In his absence, senior Torrell Martin certainly picked up the slack. Leading the team with 15.8 points per game coming into the contest, Martin exploded on Wisconsin, scoring 31 points on 11-for-18 shooting, including seven of 11 from three-point distance.
"Every time I step on the court, I feel great shooting the ball," Martin said. "Tonight was no different, but it was more of a team effort to get me the ball tonight."
"I thought Torrell Martin was the best player on the floor tonight," Marshall added.
If anybody had an inclination of challenging a Badger player to a game of Horse, it would be a smart decision to avoid picking Michael Flowers.
At the 15: 23 mark of the first half, Flowers drove the right base line and was met by two Eagles defenders. Stymied in the paint underneath the basket and with nobody to pass to, Flowers pulled off the trick shot, arcing the ball over the backboard toward the hoop. The ball bounced once on the front of the rim and fell through the netting for a stylish two points.

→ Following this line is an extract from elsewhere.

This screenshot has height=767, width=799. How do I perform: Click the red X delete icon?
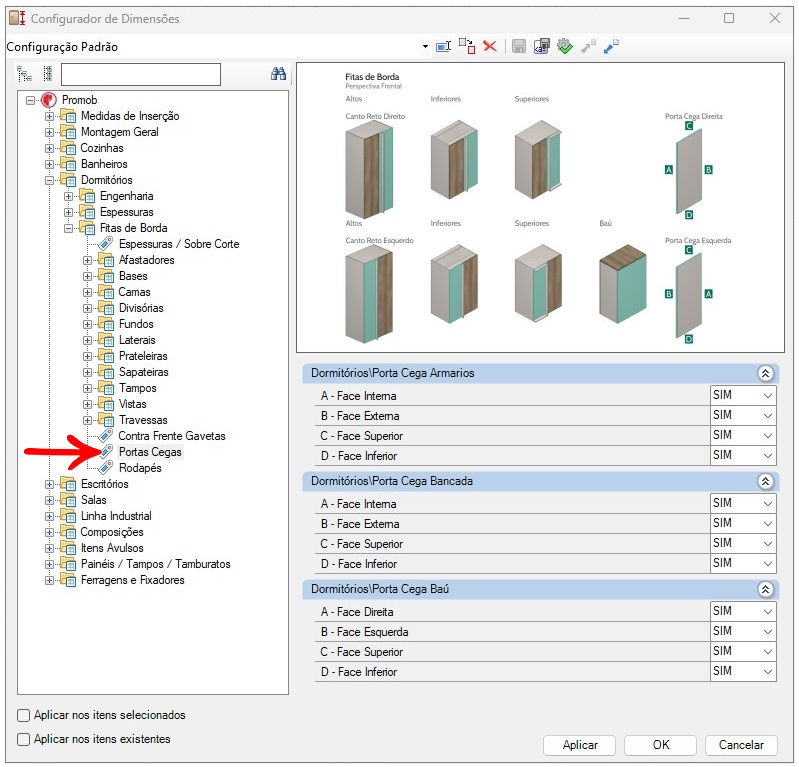pos(490,46)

"That shot, I practice that when I play horse," Flowers said with a laugh. "As soon as the ball left my hand, I was like, ‘Coach is going to sub me.' I did not think the ball was going to go in. But when the ball went to net, I was just so happy."
Players of the game
It's hard to overlook Martin's performance. His 31 points certainly give the impression that Wisconsin was lax in guarding him, but that wasn't the case. Martin hit every tough shot one can think of: off ball screens, deep in the corner, hand in his face and even one falling backwards.

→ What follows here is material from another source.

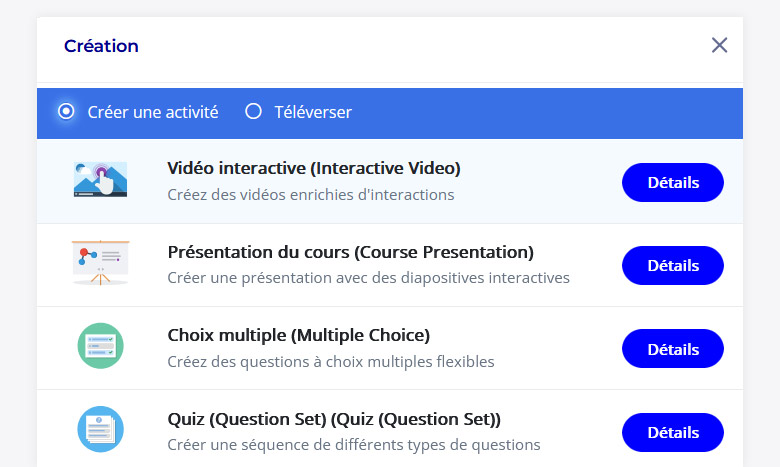The width and height of the screenshot is (780, 467).
Task: Choose "Vidéo interactive (Interactive Video)" title
Action: 314,168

"He had to work for those; that's the only thing I can tell you," Ryan said. "He hit some tough ones. Seven of those threes, two of them he might have had room to catch and shoot without worrying about somebody coming to him. You're not going to foul him with the range he was shooting those from."
But without Michael Flowers, Wisconsin would have been headed to Milwaukee with their second mark on the right hand side of the standings.

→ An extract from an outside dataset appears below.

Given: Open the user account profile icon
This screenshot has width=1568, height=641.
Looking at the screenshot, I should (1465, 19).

"[Michael is] an opportunistic young man," Ryan said. "He plays hard, plays smart and has improved every year. He's improved every year and we think he's got a lot more improvement coming."
Stat of the game
While Winthrop set a Wisconsin opponent record for hitting 15 three pointers, breaking the record set in 2001 when Indiana hit 14, Wisconsin dominated the game on the boards. Wisconsin just didn't out-rebound the Eagles, they destroyed them, besting Winthrop by a rebound margin of 40-18.
What saved Wisconsin was their put backs, as the Badgers turned 21 offensive rebounds into 19 second chance points.
"I tried to say this last year at the North Dakota State game for example. We shoot 20-some percent, but we get hustle opportunities," Ryan said. "What won that game tonight wasn't field goal percentage, but hustle opportunities."
After Winthrop made the opening point in overtime, the Badgers squashed all hopes of an upset. Wisconsin scored on their first eight possessions in overtime, with the ultimate dagger being the two threes hit by Flowers and Tucker to put Wisconsin up six. After going 4-for-22 from distance in regulation, the Badgers were 2-for-3 in the extra five minutes.
The Badgers travel 90 minutes east, depending on traffic, down I-94 to take on the No.17/20 Marquette Golden Eagles (8-1) in a game that has been building national attention since the season started. Coached by Tom Crean and led by Dominic James' 17.4 ppg, Marquette beat Texas Tech and Duke in Kansas City to win the CBE Classic.
However, the Golden Eagles were sent to their first loss of the season on Saturday in the finals of the Blue and Gold Classic at the Bradley Center, losing to North Dakota State 64-60. Marquette hosts Delaware State on Tuesday, December 5th, before hosting the Badgers.
Wisconsin leads the all time series against Marquette 61-51, including a 77-63 triumph in Madison last year, but trails in games played in Milwaukee 36-25.